The extra 10 percent is a significant increase in the FERS calculation — it’s enough, for example, to cover the cost of a spousal survivor election. Suppose Jane and John both have a high-three average salary of $80,000, but Jane retires at 60 with 20 years of service. She will receive 20 percent of $80,000, or a basic benefit of $16,000 per year. If John retires at 62 with 20 years of service, he will receive a benefit of 22 percent of $80,000, or $17,600 a year. If he provides his wife with the maximum spousal survivor annuity, his retirement will be reduced by 10 percent, to $15,840 per year — almost the same as Jane’s unreduced benefit.
Also, Jane would be entitled to receive a FERS Supplement between age 60 and 62, until she qualifies for Social Security retirement benefits. Social Security benefits are based on your lifetime of wages, but the FERS supplement is computed only based on your civilian salary under FERS.
Thrift Savings Plan
Mike Causey of Federal News Radio reported this week that there are currently almost 10,000 people with more than $1 million in their TSP accounts. Whether you plan to spend the money you’ve saved or leave it to your heirs, by remaining employed, you may continue contributions to the TSP. FERS employees, regardless of age, receive agency automatic and matching contributions throughout their career.
The deadline for withdrawing your TSP funds is April 1 of the year following the year you reach age 70½. But that doesn’t apply until you have left federal service. The TSP requires that you withdraw your entire account balance in a single payment, begin receiving monthly payments, purchase a life annuity, or use a combination of these withdrawal options. But as long as you’re still on the job, you don’t have to do any of those things.
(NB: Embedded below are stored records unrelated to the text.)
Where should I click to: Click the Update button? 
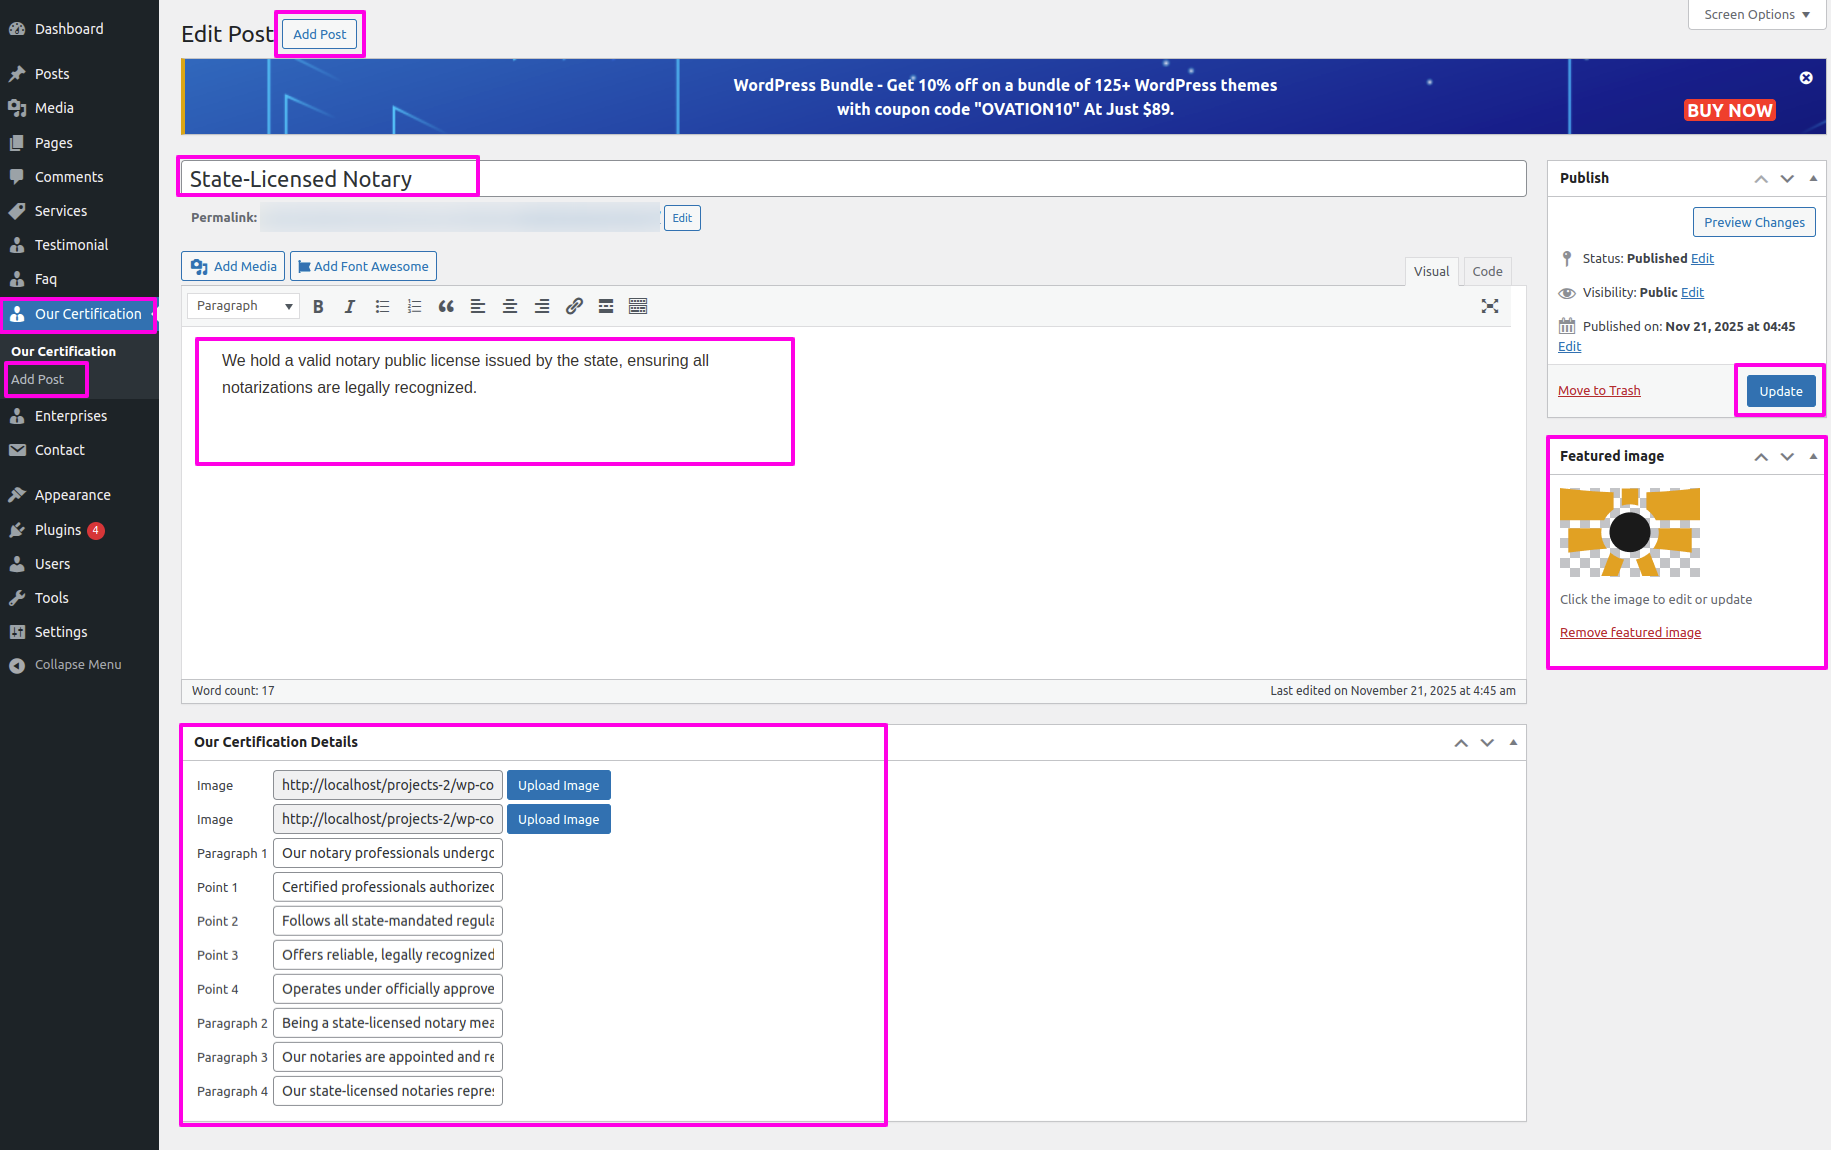(1780, 391)
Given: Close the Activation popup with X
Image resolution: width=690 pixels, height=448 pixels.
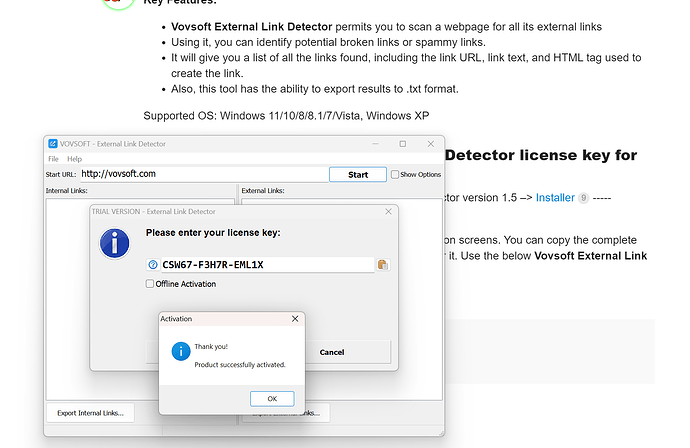Looking at the screenshot, I should click(x=294, y=319).
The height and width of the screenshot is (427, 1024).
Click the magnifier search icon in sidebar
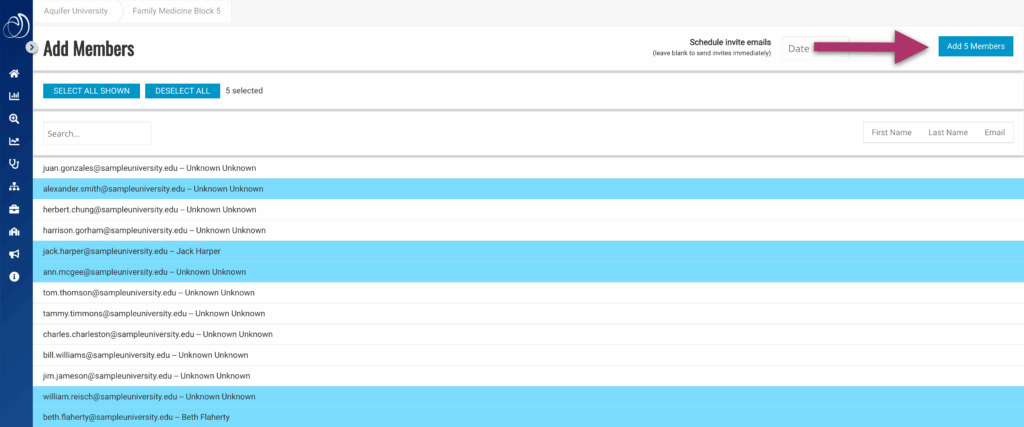14,118
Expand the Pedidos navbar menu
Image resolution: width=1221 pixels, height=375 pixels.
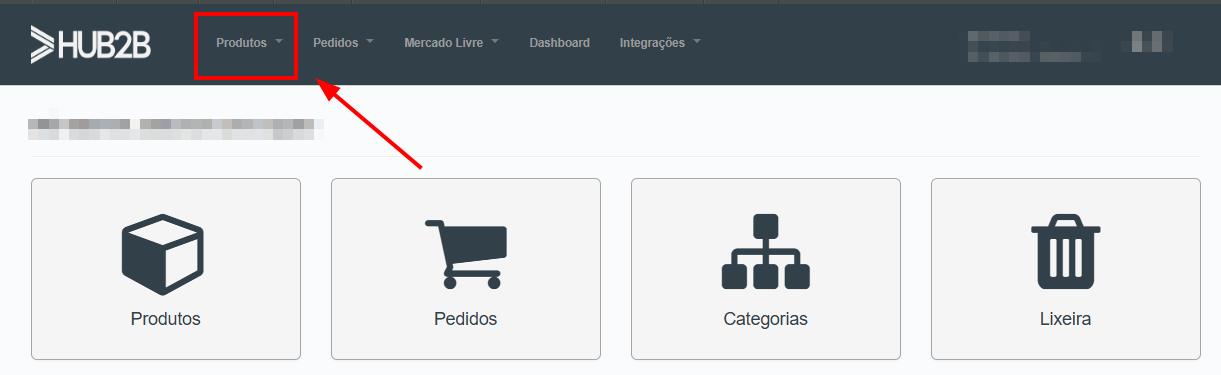point(343,43)
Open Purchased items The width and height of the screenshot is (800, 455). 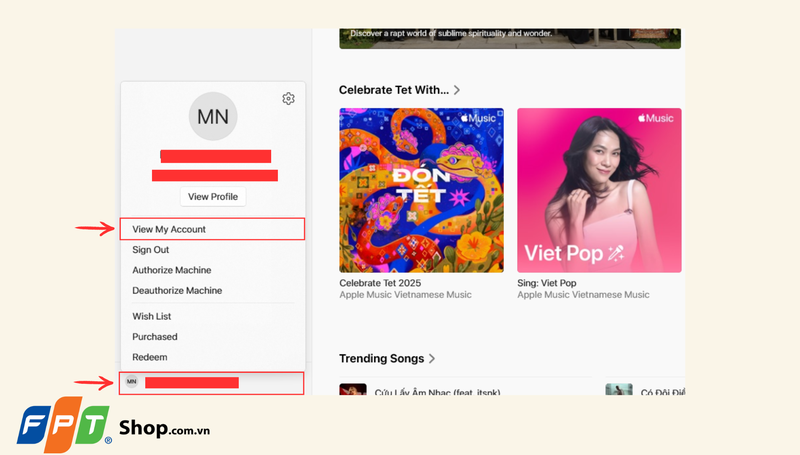tap(155, 337)
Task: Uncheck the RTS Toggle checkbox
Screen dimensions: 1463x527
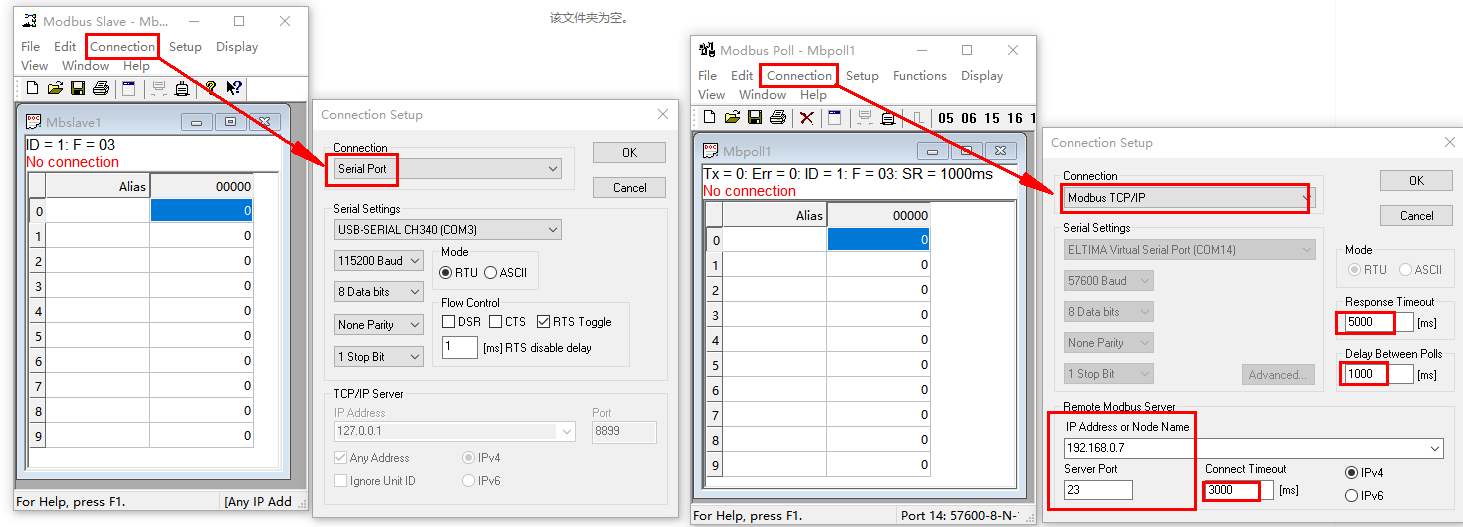Action: tap(544, 322)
If you would like to withdraw from the TSP even while continuing to work, you can choose to take a one-time in-service withdrawal after reaching age 59½. If you make an age-based withdrawal, you will not be eligible to receive a partial withdrawal from the same account after you separate from service. Age-based withdrawal payments are considered eligible rollover distributions for federal income tax purposes and are subject to mandatory 20 percent federal income tax withholding.
You may also directly transfer an age-based withdrawal payment to an individual retirement account. For more detailed information about the tax rules affecting in-service withdrawals, read this notice from the TSP.
Putting It Off
If you are engaged at work and would like to continue to contribute to your TSP, earn your full salary, increase your retirement benefit, delay enrollment in Medicare Part B without penalty, and begin receiving your Social Security benefit at your full retirement age (even if you are still working), then you may be a candidate for delayed retirement.
If you have at least 15 years of federal service, then earning one day of annual leave every pay period means that you can still arrange to be retired for 26 days every year — plus weekends and holidays. I still remember the obituary of Emil Corwin, the longest-serving federally employed spokesperson. He retired in 1999 at age 96 from the Food and Drug Administration. Mr. Corwin still got to enjoy his retirement for 11 years, because he didn’t pass away until 2011 at age 107.
Who knows — maybe you, too, will decide that retirement is for someday, just not today.
Photo: Flickr user tec_estromberg
Correction: Due to an editing error, the "Jane and John" example above misstated the amount John's benefit would be if he chose the maximum spousal survivor annuity. The column has been updated to correct the error.